Elec­tri­cal appli­ance (device) pow­er, kWt Rat­ed cur­rent of the cir­cuit break­er, A Shut­down type
Fridge 0.3…0.5 6 FROM
Stor­age type water heater four twen­ty AT
Instan­ta­neous water heater 6 32 AT
Kitchen sock­ets (elec­tric ket­tle, toast­er, bread machine) 2 ten AT
Air con­di­tion­er 3.5 twen­ty FROM
Wash­ing machine 2.5 16 FROM
elec­tric stove 5 25 AT

Devices of each lev­el of pro­tec­tion solve their own range of tasks and, by and large, do not inter­sect with devices of oth­er lev­els. How­ev­er, some of them can per­form the func­tions of sev­er­al lev­els of pro­tec­tion. For exam­ple, there are so-called difau­tomats, which are a com­bi­na­tion of auto­mat­ic switch­es and dif­fer­en­tial cur­rent switch­es, that is, devices of the first and sec­ond lev­els. They are rec­om­mend­ed to be used, in par­tic­u­lar, when there is an increased risk of a short cir­cuit to earth. For exam­ple, street seg­ments of the elec­tri­cal net­work (gar­den sock­ets and light­ing ele­ments) are equipped with difav­tomata­mi.

All devices must be con­nect­ed in strict sequence, in accor­dance with the rec­om­men­da­tions of man­u­fac­tur­ers and the require­ments of GOST R 51628–2000 “Dis­tri­b­u­tion boards for res­i­den­tial build­ings”. Wiring dia­grams can be com­plex, so leave the job to a qual­i­fied elec­tri­cian.

All mod­ern cir­cuit break­ers are quite com­plex devices, when con­nect­ed, polar­i­ty, input and out­put ter­mi­nals must be strict­ly observed, and also not to con­fuse, say, phase and neu­tral. Unfor­tu­nate­ly, RCDs and oth­er devices are often con­nect­ed incor­rect­ly. In such cas­es, the RCD will not work and, most like­ly, will fail. When prop­er­ly con­nect­ed, all devices, as a rule, serve “from repair to repair”.
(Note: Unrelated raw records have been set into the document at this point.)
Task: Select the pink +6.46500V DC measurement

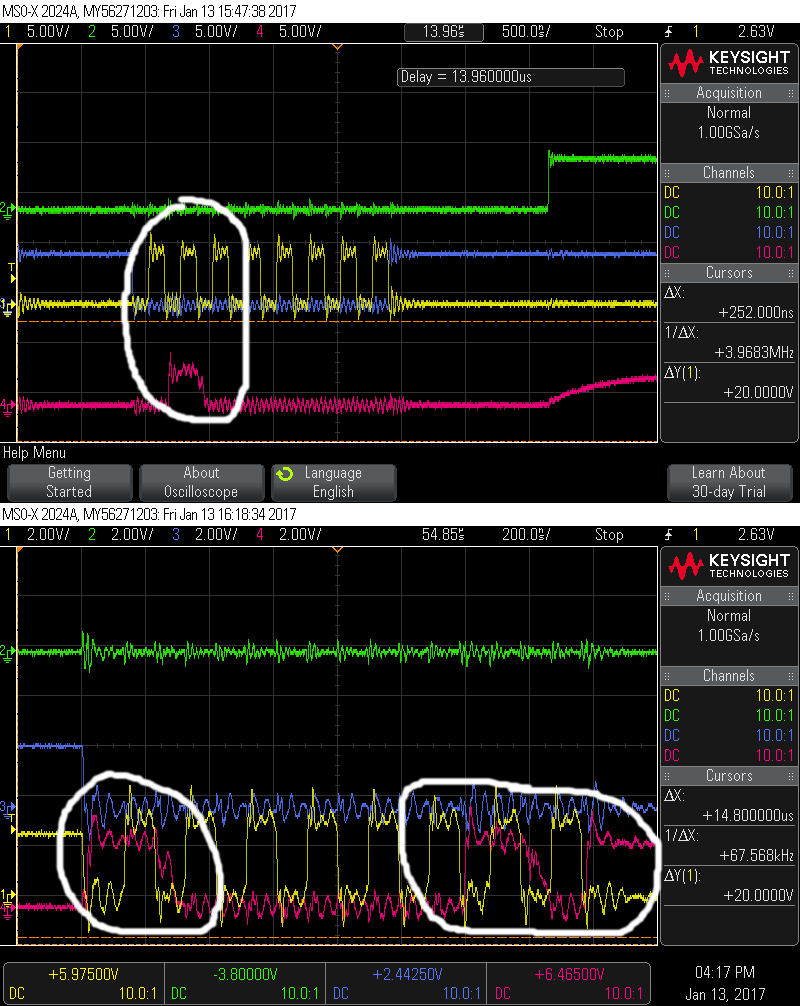Action: 568,975
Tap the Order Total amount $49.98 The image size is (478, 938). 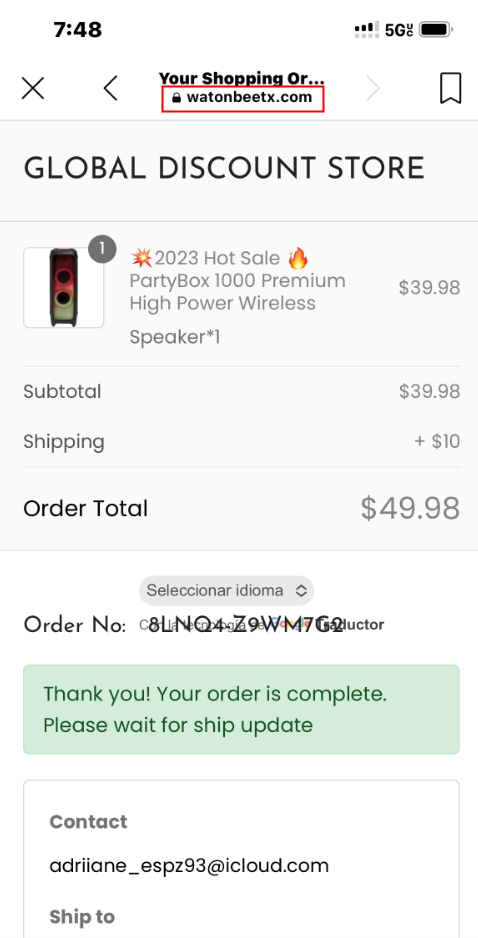[x=410, y=508]
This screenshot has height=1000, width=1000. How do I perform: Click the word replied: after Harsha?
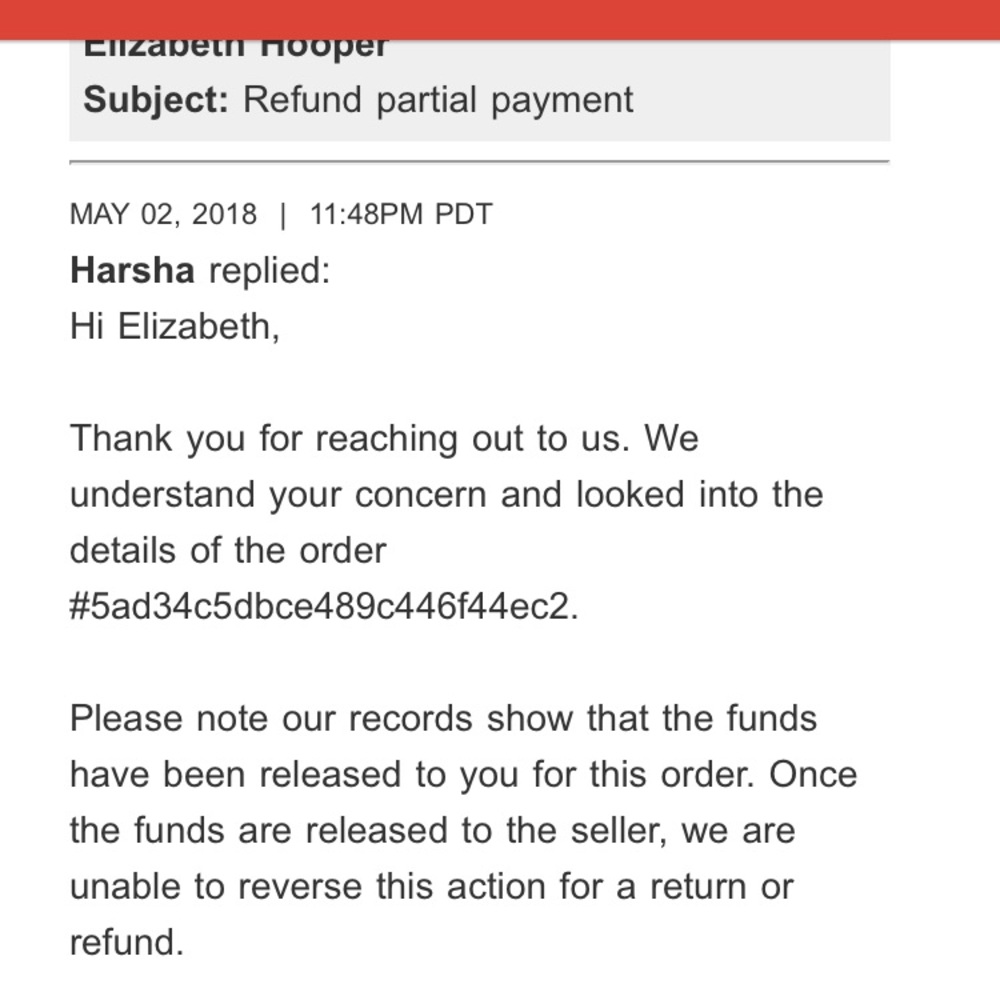pos(270,270)
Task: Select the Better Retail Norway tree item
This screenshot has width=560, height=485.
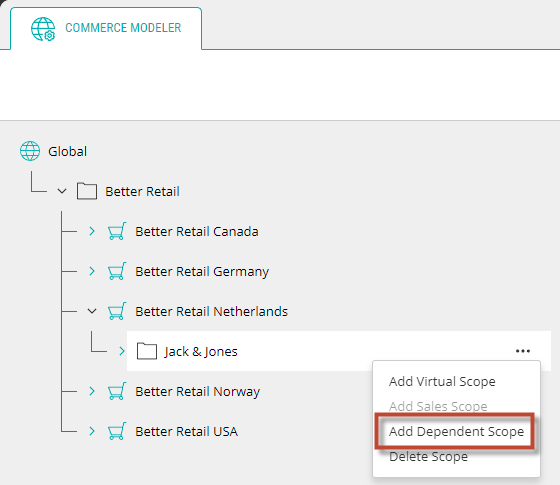Action: (x=197, y=391)
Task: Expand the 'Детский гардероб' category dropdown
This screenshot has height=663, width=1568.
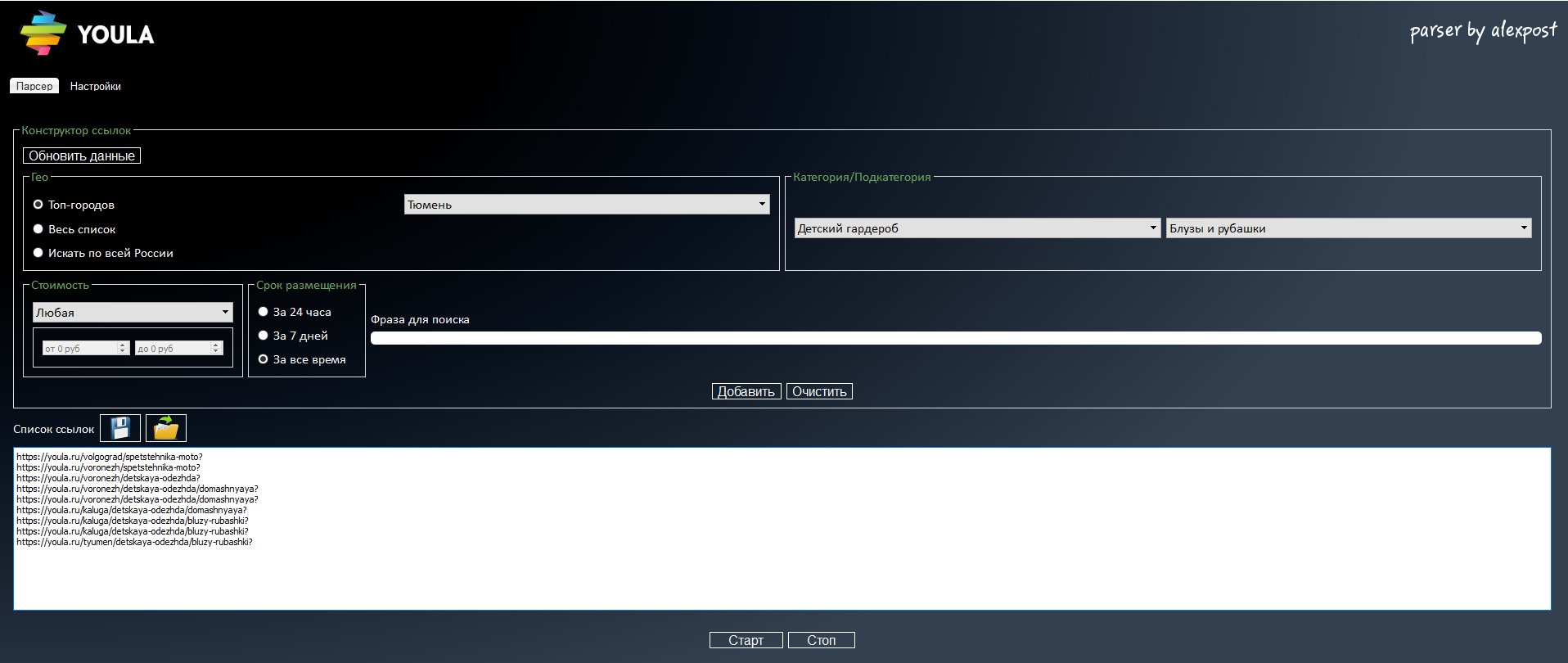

Break­downs usu­al­ly occur due to some exter­nal cause. For exam­ple, too much short-cir­cuit cur­rent when the con­tacts open caus­es a pow­er­ful spark, sim­i­lar to a weld­ing arc. In gen­er­al, each oper­a­tion of the machine slight­ly reduces its resource. There­fore, do not use pro­tec­tive devices as mains switch­es. For pow­er man­age­ment, it is best to install spe­cial cir­cuit break­ers. If there is no such switch, then before turn­ing off the pro­tec­tive devices, dis­con­nect the entire load from the net­work, turn off the equip­ment and light­ing.
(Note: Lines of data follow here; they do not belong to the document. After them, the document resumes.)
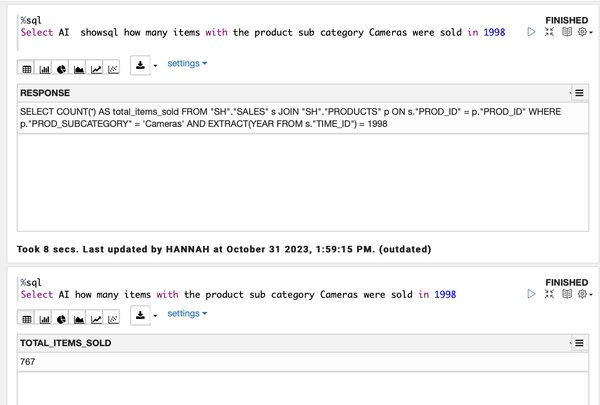Toggle editor visibility in the second paragraph

(x=549, y=294)
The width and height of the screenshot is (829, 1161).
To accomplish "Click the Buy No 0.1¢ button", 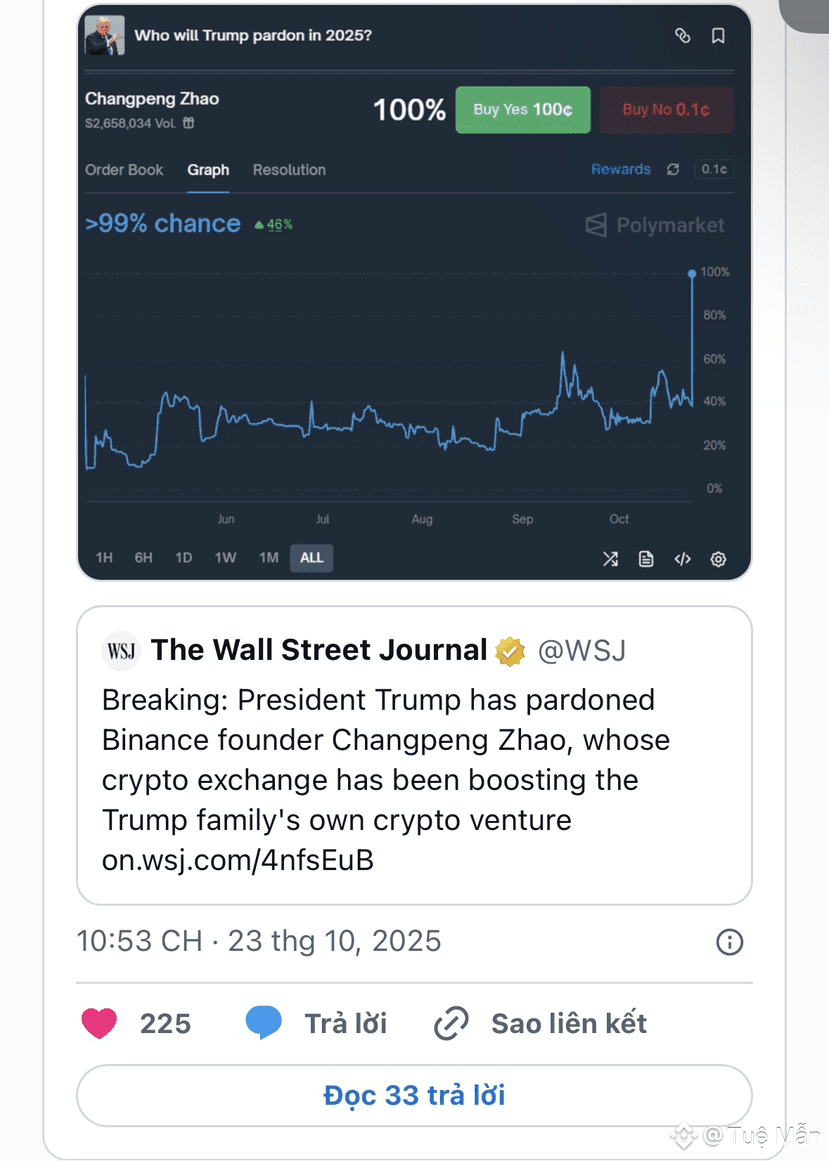I will pos(666,110).
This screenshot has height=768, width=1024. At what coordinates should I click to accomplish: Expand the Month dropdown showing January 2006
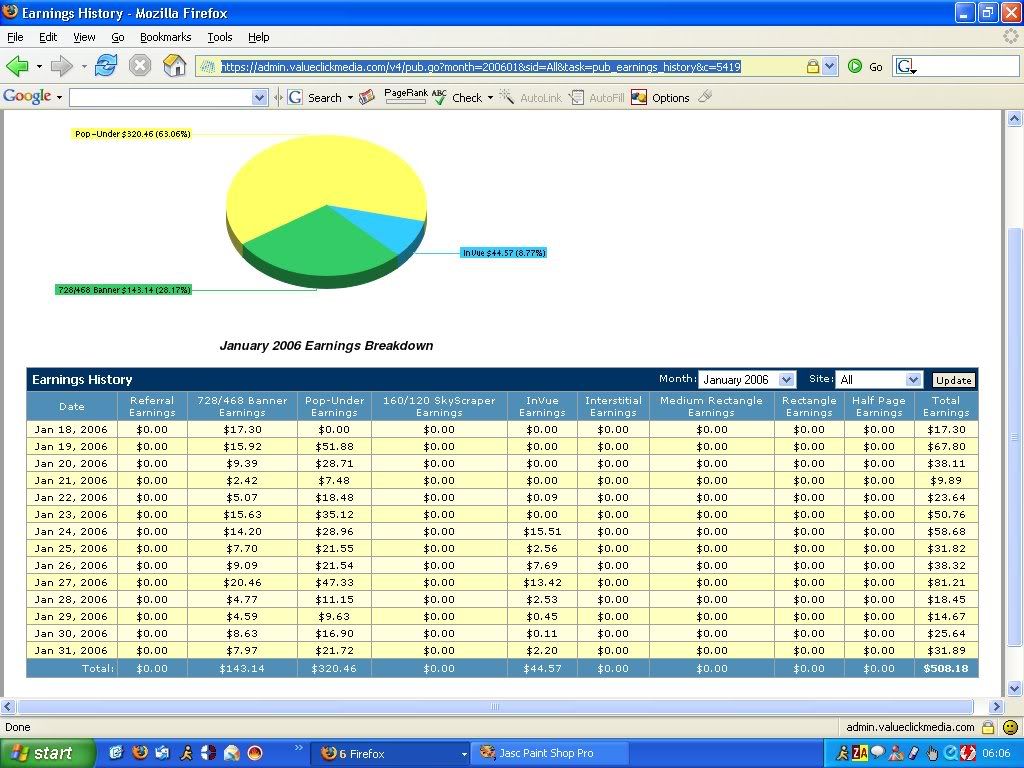pos(785,380)
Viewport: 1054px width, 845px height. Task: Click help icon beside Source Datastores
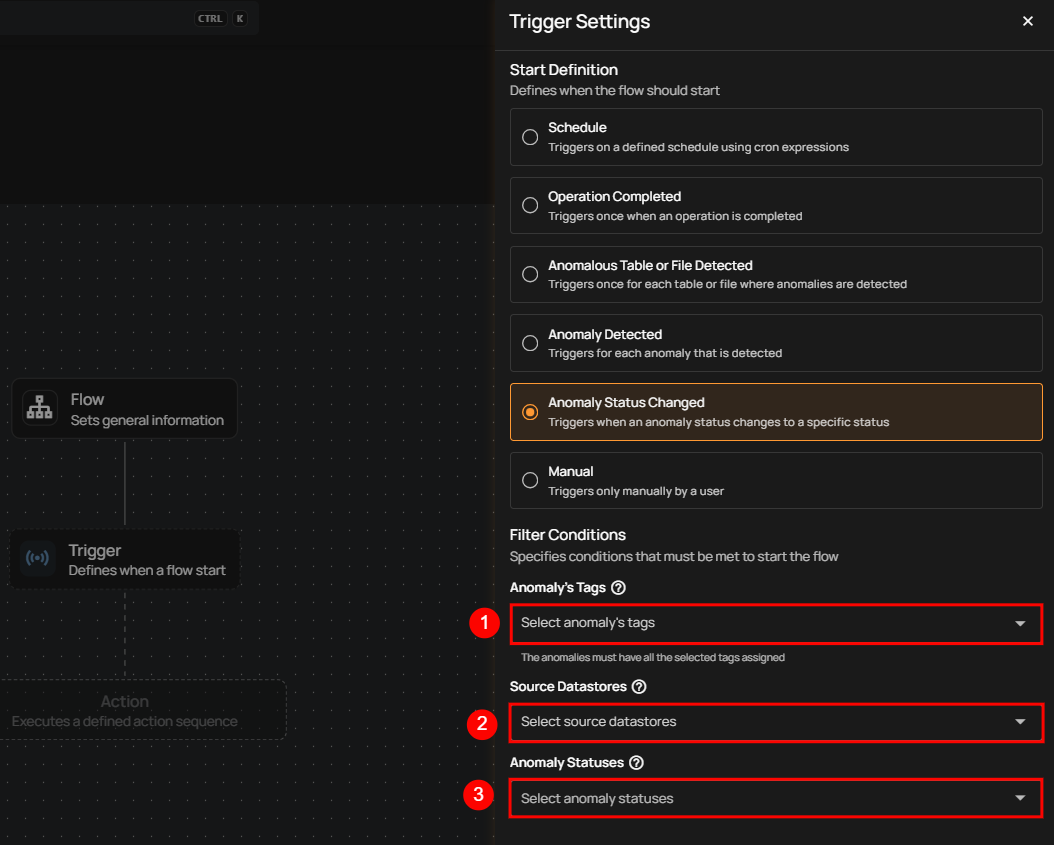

One of the most com­mon myths is that RCDs do not work in a two-wire net­work (with­out ground). In fact, if there is no earth, then RCDs can not only be installed, but nec­es­sary! If, say, some­thing goes wrong in a wash­ing machine with­out a short cir­cuit (on a 220 V case), its oper­a­tion with­out an RCD will be dead­ly.